◆ **DATA FOR THIS TASK**
──────

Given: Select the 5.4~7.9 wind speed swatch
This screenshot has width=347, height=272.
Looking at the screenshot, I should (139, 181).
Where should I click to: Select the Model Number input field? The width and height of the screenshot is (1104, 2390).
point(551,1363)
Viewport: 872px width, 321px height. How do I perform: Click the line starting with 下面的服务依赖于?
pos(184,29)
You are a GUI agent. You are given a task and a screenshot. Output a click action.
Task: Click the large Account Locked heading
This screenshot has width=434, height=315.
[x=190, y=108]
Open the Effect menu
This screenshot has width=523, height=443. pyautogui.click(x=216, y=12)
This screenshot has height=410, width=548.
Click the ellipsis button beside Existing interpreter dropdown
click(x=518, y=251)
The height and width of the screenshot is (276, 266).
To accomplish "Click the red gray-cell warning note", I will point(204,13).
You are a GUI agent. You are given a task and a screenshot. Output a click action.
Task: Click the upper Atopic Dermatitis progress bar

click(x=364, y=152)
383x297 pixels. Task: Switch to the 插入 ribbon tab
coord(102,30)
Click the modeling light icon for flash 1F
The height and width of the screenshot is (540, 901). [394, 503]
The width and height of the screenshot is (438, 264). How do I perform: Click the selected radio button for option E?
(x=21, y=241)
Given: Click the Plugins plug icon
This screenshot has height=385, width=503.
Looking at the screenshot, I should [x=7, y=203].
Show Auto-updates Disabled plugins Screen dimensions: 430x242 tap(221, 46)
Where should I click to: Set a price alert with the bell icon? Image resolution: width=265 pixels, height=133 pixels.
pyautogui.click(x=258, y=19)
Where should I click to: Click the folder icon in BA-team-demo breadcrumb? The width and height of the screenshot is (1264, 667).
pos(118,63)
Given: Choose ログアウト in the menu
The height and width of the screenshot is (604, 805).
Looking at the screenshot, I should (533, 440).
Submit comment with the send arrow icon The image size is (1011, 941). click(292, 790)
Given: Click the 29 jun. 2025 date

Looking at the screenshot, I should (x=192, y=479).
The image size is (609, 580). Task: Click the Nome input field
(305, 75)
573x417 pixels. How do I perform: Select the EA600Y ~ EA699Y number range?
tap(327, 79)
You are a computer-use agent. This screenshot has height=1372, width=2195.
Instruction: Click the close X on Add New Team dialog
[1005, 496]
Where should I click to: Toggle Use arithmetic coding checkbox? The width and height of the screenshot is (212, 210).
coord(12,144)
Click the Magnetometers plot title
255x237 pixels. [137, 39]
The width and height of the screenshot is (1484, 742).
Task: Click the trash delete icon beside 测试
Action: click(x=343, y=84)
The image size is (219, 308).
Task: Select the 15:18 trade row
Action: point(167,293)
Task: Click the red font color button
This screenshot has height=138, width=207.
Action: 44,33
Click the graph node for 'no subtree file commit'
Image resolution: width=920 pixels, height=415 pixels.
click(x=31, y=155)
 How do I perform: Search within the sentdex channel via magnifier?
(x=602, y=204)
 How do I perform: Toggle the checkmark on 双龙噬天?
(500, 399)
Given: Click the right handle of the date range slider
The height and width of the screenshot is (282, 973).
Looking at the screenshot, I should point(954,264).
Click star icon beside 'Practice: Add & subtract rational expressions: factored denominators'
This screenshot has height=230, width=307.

──────

◆ **REQUIRED ACTION**
All of the data needs to be repeated exactly.

◆ **SOLVED EXERCISE**
Given: Select the 5.4~7.9 wind speed swatch
This screenshot has width=347, height=272.
Looking at the screenshot, I should (139, 181).
Where should I click to: Select the Model Number input field? The width and height of the screenshot is (1104, 2390).
point(551,1363)
Viewport: 872px width, 321px height. How do I perform: Click the line starting with 下面的服务依赖于?
pos(184,29)
You are a GUI agent. You are given a task and a screenshot. Output a click action.
Task: Click the large Account Locked heading
This screenshot has width=434, height=315.
[x=190, y=108]
Open the Effect menu
This screenshot has width=523, height=443. pyautogui.click(x=216, y=12)
This screenshot has height=410, width=548.
Click the ellipsis button beside Existing interpreter dropdown
click(x=518, y=251)
The height and width of the screenshot is (276, 266).
To accomplish "Click the red gray-cell warning note", I will point(204,13).
You are a GUI agent. You are given a task and a screenshot. Output a click action.
Task: Click the upper Atopic Dermatitis progress bar

click(x=364, y=152)
383x297 pixels. Task: Switch to the 插入 ribbon tab
coord(102,30)
Click the modeling light icon for flash 1F
The height and width of the screenshot is (540, 901). [394, 503]
The width and height of the screenshot is (438, 264). How do I perform: Click the selected radio button for option E?
(x=21, y=241)
Given: Click the Plugins plug icon
This screenshot has height=385, width=503.
Looking at the screenshot, I should [x=7, y=203].
Show Auto-updates Disabled plugins Screen dimensions: 430x242 tap(221, 46)
Where should I click to: Set a price alert with the bell icon? Image resolution: width=265 pixels, height=133 pixels.
pyautogui.click(x=258, y=19)
Where should I click to: Click the folder icon in BA-team-demo breadcrumb? The width and height of the screenshot is (1264, 667).
pos(118,63)
Given: Choose ログアウト in the menu
The height and width of the screenshot is (604, 805).
Looking at the screenshot, I should (533, 440).
Submit comment with the send arrow icon The image size is (1011, 941). click(292, 790)
Given: Click the 29 jun. 2025 date

Looking at the screenshot, I should (x=192, y=479).
The image size is (609, 580). Task: Click the Nome input field
(305, 75)
573x417 pixels. How do I perform: Select the EA600Y ~ EA699Y number range?
tap(327, 79)
You are a computer-use agent. This screenshot has height=1372, width=2195.
Instruction: Click the close X on Add New Team dialog
[1005, 496]
Where should I click to: Toggle Use arithmetic coding checkbox? The width and height of the screenshot is (212, 210).
coord(12,144)
Click the Magnetometers plot title
255x237 pixels. [137, 39]
The width and height of the screenshot is (1484, 742).
Task: Click the trash delete icon beside 测试
Action: click(x=343, y=84)
The image size is (219, 308).
Task: Select the 15:18 trade row
Action: point(167,293)
Task: Click the red font color button
This screenshot has height=138, width=207.
Action: 44,33
Click the graph node for 'no subtree file commit'
Image resolution: width=920 pixels, height=415 pixels.
click(x=31, y=155)
 How do I perform: Search within the sentdex channel via magnifier?
(x=602, y=204)
 How do I perform: Toggle the checkmark on 双龙噬天?
(500, 399)
Given: Click the right handle of the date range slider
The height and width of the screenshot is (282, 973).
Looking at the screenshot, I should point(954,264).
Click star icon beside 'Practice: Add & subtract rational expressions: factored denominators'
This screenshot has height=230, width=307.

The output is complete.